Erst wenn vor dem Europäischen Gerichtshof (EUGH) gegen die Zurückweisungen geklagt würde, müsste die Regierung auf die Notlage nach Art. 72 verweisen und diese belegen. Das aber dürfte scheitern. Denn der EUGH hat in der Vergangenheit sehr restriktiv über diese Notlage geurteilt. Ungarn etwa muss heftige Strafen zahlen, weil sie – wie Merz jetzt – im Alleingang ihr nationales Asylrecht umgesetzt haben. Auch hat das Ministerium keine guten Argumente für eine Notlage. Die Asylanträge in Deutschland sind rückläufig. Im April gab es gerade einmal 8.840 Anträge, also 52 Prozent weniger als im Vorjahr, wie die Grafik eindeutig zeigt.
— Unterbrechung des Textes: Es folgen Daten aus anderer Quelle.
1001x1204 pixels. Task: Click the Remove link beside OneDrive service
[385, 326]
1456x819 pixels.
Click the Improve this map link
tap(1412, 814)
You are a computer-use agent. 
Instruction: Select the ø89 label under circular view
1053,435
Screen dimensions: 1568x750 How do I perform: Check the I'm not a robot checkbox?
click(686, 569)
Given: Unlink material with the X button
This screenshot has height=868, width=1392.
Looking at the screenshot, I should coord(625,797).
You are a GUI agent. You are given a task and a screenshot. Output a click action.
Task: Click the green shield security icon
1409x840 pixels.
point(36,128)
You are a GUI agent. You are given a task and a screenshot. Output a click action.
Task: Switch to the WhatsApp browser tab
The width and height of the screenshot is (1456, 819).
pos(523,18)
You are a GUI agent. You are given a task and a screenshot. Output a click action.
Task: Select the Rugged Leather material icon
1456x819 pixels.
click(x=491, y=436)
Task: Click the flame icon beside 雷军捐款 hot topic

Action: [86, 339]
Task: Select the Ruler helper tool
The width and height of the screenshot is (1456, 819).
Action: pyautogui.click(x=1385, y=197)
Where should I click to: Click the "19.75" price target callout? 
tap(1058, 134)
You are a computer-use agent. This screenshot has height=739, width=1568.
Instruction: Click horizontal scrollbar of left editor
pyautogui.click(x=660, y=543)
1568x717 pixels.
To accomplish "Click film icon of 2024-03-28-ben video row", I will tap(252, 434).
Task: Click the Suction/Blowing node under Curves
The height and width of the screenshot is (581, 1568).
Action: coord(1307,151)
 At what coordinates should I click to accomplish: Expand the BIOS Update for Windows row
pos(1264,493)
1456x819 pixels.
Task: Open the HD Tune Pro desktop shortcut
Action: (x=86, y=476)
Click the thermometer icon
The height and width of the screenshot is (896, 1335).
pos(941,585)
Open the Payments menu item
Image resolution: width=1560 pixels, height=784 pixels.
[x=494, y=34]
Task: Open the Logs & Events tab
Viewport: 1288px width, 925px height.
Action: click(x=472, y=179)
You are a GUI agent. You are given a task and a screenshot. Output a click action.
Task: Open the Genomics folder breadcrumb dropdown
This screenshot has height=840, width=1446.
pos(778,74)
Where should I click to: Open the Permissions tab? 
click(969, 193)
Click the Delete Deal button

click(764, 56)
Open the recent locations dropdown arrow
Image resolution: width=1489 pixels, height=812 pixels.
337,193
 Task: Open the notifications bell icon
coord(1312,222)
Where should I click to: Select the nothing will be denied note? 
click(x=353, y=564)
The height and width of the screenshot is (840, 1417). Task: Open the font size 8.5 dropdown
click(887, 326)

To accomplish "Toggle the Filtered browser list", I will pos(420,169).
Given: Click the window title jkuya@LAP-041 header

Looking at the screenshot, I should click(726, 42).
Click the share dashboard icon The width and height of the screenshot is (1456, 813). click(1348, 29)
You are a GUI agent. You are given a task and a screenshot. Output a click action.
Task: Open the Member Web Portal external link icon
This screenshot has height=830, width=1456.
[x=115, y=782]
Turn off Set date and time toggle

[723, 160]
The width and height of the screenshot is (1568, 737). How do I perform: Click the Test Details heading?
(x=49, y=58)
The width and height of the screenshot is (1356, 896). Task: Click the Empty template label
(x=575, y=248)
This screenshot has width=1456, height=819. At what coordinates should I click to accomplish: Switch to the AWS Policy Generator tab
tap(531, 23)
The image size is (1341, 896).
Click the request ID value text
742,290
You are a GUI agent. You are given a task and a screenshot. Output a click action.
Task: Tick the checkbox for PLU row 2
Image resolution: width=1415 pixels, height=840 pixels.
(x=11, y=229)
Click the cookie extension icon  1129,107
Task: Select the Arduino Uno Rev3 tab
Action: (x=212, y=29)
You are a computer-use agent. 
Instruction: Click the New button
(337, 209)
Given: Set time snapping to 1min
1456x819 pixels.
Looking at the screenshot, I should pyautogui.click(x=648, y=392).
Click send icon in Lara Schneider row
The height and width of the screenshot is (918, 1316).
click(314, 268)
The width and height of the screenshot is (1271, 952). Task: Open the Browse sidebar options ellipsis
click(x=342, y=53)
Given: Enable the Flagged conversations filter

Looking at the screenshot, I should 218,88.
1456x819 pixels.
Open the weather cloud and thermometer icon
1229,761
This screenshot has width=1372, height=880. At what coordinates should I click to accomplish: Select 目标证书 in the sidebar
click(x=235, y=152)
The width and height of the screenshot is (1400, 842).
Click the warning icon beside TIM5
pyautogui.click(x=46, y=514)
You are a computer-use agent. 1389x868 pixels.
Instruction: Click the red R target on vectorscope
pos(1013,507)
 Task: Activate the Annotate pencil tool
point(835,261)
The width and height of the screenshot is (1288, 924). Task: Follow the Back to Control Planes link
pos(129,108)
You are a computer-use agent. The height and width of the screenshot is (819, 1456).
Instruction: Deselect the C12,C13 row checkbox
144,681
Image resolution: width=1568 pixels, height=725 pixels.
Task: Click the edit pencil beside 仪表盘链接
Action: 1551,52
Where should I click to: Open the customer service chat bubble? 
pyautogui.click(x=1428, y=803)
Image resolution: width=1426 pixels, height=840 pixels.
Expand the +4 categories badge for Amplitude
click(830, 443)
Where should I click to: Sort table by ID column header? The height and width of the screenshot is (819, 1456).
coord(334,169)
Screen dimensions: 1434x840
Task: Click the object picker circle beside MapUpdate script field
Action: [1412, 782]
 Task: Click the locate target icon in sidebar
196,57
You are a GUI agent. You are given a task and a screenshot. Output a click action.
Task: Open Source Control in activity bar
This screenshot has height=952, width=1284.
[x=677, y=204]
Und selbst auf Basis der Zahlen von 2024 ergibt sich für Deutschland keine Notlage. Ja, in Deutschland werden die meisten Asylanträge in der EU gestellt, aber Deutschland hat eben auch die größte Bevölkerung und die größte Wirtschaft. Auf 1.000 Einwohner kamen 2024 in Deutschland 2,8 Asylanträge. In Belgien waren es 3,3, in Spanien 3,4, in Griechenland sogar 7,0. Dass ausgerechnet Deutschland eine Notlage erklärt, kann und wird der EUGH also nicht akzeptieren.
Die Folgen des Alleingangs
Juristisch bedeutet das, dass der deutsche Innenminister das europäische Recht bricht und eben auch die Bundespolizisten an der Grenze zum Rechtsbruch angewiesen hat. Politisch sind die Konsequenzen aber noch viel größer. Der deutsche Alleingang kündigt die Solidarität und Loyalität in der EU endgültig auf. Weil die Botschaft ist: Sollen sich doch die (ärmeren und kleineren) Länder an der Außengrenze allein um die Asylsuchenden kümmern!
Jahrelange Verhandlungen zum gemeinsamen europäischen Asylsystem (GEAS) würden damit hinfällig. Österreich, die Schweiz und Polen haben den deutschen Alleingang längst scharf kritisiert (Premier Tusk in Polen sogar bei der gemeinsamen Pressekonferenz mit Merz) und angekündigt, von deutschen Bundespolizisten zurückgewiesene Asylsuchende nicht zurückzunehmen.
Die Frage stellt sich: Wie will Merz auf eine geeinte Europäische Union gegen Putin und Trump setzen, wenn er als erste große Amtshandlung die europäischen Vereinbarungen im Alleingang aufkündigt? Der Notlage-Move ist ein typischer Trump-Move, weil er geltendes Recht für populistische Politik überfährt – bis Gerichte das wieder kassieren.
Dazu ist es eine Scheinlösung für mehr Sicherheit. Erstens, weil mehr Bundespolizisten an den Grenzen weniger Bundespolizisten anderswo bedeuten – zum Beispiel an Bahnhöfen oder Flughäfen. Und zweitens, weil zurückgewiesene Asylsuchende im rechtlichen Niemandsland zwischen Deutschland und dem Nachbarland, das sie auch nicht aufnimmt, landen – und damit auf illegale Abwege gedrängt werden, etwa die Bundespolizei an grünen Grenzen zu düpieren.
Deutschland braucht mehr Integration – und nicht mehr Abschottung. Und schon gar keinen Kanzler, der sich wie Trump aufführt und die EU noch weiter auseinandertreibt.
Wow…da leistet die CDU ja trumpistische Arbeit…hoffen wir mal, dass wir in Deutschland nicht auch in Schockstarre verfallen und laut und aktiv werden gegen die importierten Project 2025 Ansätze.
Man kann wirklich nur hoffen das die Berliner Journalisten Blase den Kanzler nicht hofiert und diesen Rechtsbruch klarstellt. Nach so kurzer Zeit, so dramatische, Entscheidungen gegen Europa zu treffen ist frappierend. Die SPD sollte sich schämen einfach AFD Politik zu machen.